Which lines in the records below include the word "menu"? Report each of them in full.

★ ★ ★

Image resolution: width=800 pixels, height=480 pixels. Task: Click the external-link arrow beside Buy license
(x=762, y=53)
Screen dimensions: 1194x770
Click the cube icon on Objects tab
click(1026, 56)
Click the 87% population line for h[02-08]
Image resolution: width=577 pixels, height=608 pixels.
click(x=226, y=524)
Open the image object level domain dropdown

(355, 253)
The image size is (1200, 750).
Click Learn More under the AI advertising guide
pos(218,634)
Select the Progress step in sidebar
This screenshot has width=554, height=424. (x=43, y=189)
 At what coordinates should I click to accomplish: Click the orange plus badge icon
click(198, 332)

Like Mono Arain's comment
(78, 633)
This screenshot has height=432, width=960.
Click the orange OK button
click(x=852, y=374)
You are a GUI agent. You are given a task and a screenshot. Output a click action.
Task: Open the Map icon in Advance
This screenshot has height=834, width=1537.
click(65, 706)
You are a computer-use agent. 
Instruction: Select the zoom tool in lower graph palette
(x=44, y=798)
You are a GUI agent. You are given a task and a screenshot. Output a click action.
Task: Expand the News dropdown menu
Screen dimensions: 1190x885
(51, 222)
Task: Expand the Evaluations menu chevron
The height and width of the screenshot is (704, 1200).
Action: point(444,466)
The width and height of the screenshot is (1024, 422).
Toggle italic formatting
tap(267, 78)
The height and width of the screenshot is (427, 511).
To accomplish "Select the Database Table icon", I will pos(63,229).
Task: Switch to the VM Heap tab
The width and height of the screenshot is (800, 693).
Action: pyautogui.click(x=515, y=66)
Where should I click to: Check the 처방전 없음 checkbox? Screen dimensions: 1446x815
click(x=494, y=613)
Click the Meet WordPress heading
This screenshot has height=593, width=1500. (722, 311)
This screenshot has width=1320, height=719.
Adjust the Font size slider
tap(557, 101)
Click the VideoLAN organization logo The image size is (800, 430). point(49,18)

★ ★ ★

● **Answer box**:
Task: Expand the News dropdown menu
Task: Expand the Evaluations menu chevron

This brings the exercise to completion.